Abstract
Background
Pericardial fat volume (PFV) and thoracic fat volume (TFV) can be routinely measured from noncontrast CT (NCT) performed for calculating coronary calcium score (CCS) and may predict major adverse cardiovascular event (MACE) risk.
Methods
From a registry of 2751 asymptomatic patients without known CAD and 4-year follow-up for MACE (cardiac death, myocardial infarction, stroke, late revascularization) after NCT, we compared 58 patients with MACE (“EVENTS”) to 174 same-sex event-free controls matched by a propensity score to account for age, risk factors, and CCS. TFV was automatically calculated, and PFV was calculated with manual assistance in defining the pericardial contour, within which fat voxels were automatically identified. Independent relationships of PFV and TFV to MACE were evaluated using conditional multivariable logistic regression.
Results
EVENTS had higher mean PFV (101.8±49.2 cm3 vs. 84.9±37.7 cm3, p=0.007) and TFV (204.7±90.3 cm3 vs. 177±80.3 cm3, p=0.029) and higher frequencies of PFV>125 cm3 (33% vs. 14%, p=0.002) and TFV>250 cm3 (31% vs. 17%, p=0.025). After adjusting for Framingham Risk Score, CCS, and body-mass-index, PFV and TFV were significantly associated with MACE (odds ratio (OR) 1.74, 95%CI 1.03–2.95 for each doubling of PFV; OR 1.78, 95%CI 1.01–3.14 for TFV).
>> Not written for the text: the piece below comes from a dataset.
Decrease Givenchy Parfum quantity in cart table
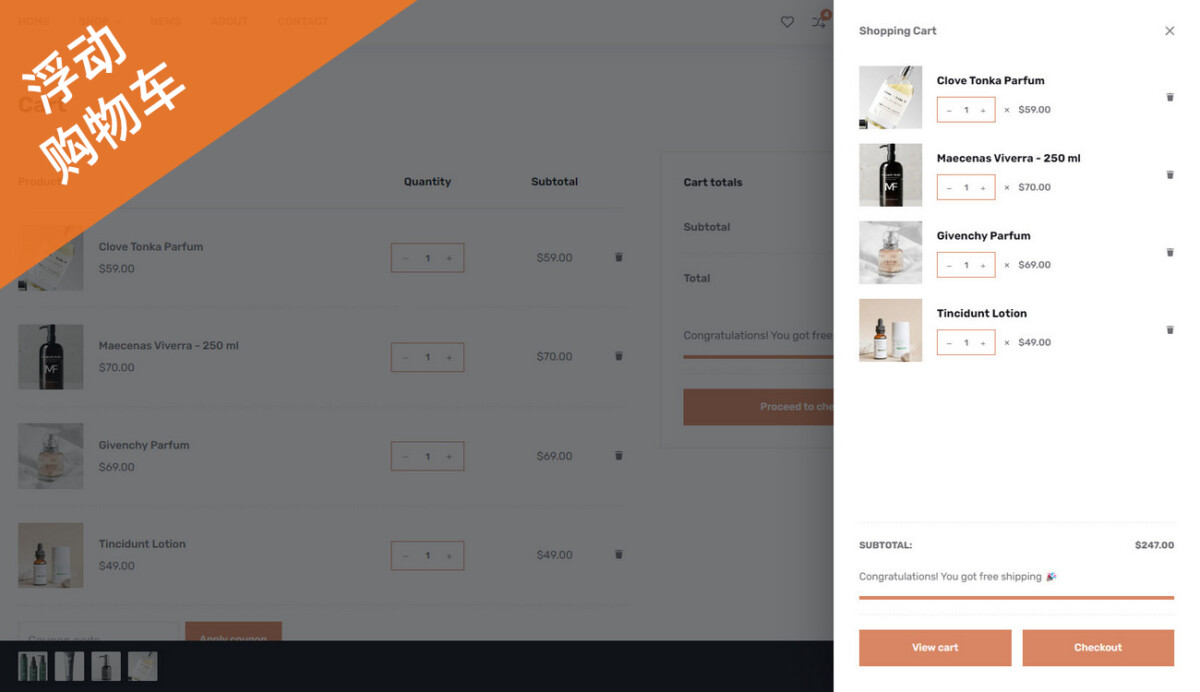1200x692 pixels. (405, 456)
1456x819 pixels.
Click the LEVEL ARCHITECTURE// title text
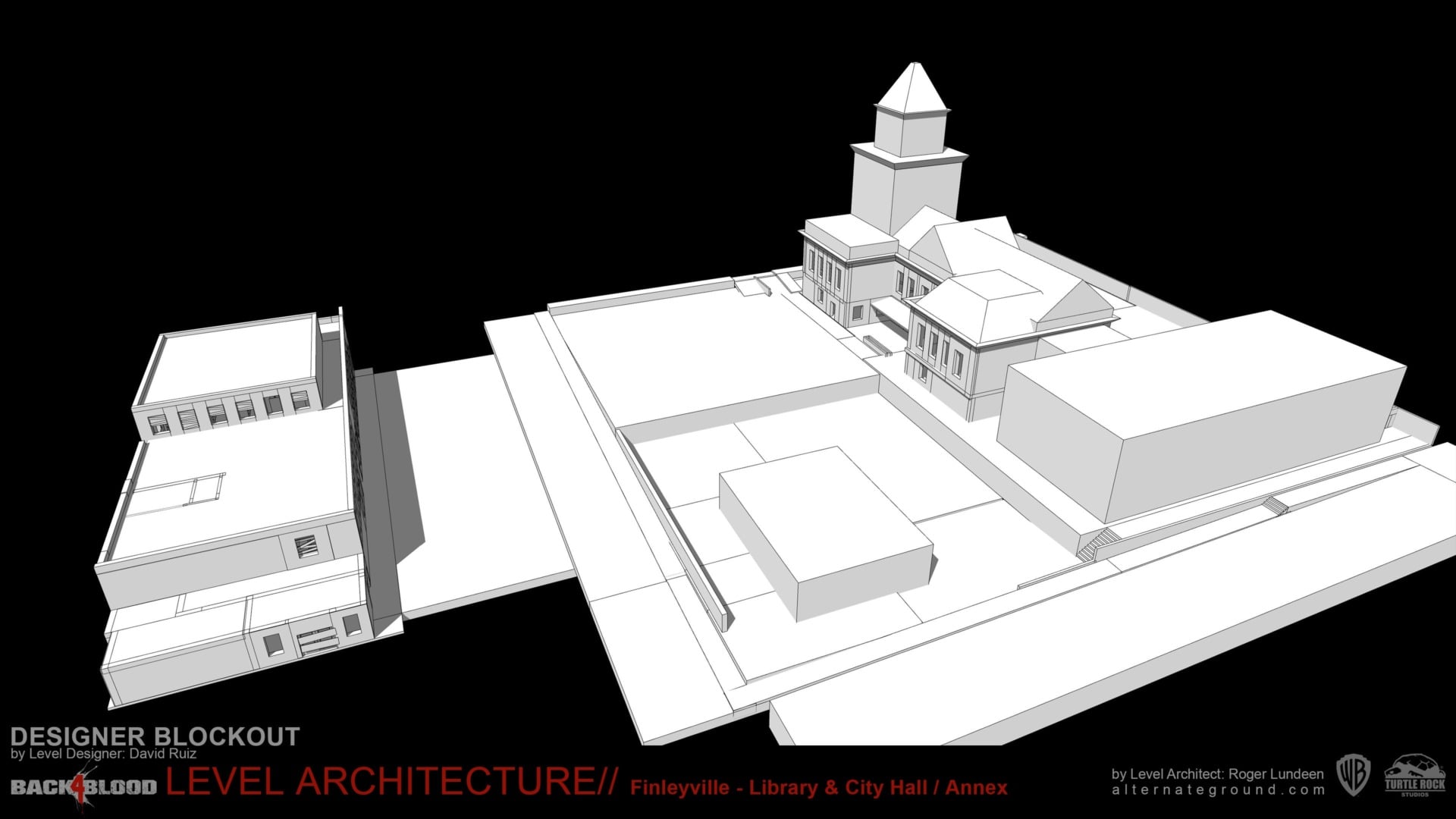[x=391, y=783]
Areas-under-the-curve from receiver operating characteristic analyses showed a trend of improved MACE prediction when PFV was added to FRS and CCS (0.73 vs 0.68, p=0.058). Addition of PFV, but not TFV, to FRS and CCS improved estimated specificity (0.72 vs 0.66, p=0.008) and overall accuracy (0.70 vs 0.65, p=0.009) in predicting MACE.
Conclusion
Asymptomatic patients who experience MACE exhibit greater PFV on pre-MACE NCT when compared to event-free controls with similar cardiovascular risk profiles. Our preliminary findings suggest that PFV may help improve prediction of MACE.
Keywords: Pericardial fat, computed tomography, prognosis, cardiovascular events
INTRODUCTION
The discovery that pericardial fat may locally affect coronary arterial health through generation of inflammatory cytokines has generated a great level of interest in using it to predict adverse cardiovascular events (1). Pericardial fat can be routinely detected by noncontrast computed tomography (NCT) performed for coronary calcium scoring, potentially obviating the need for dedicated diagnostic testing. On NCT, pericardial fat volume (PFV) can be assessed by direct measurement, which depends on reliable detection of the thin pericardium, or as a component of heart-level intra-thoracic fat volume (TFV), whose boundaries are more robustly visualized, resulting in lower inter-observer variability (2,3).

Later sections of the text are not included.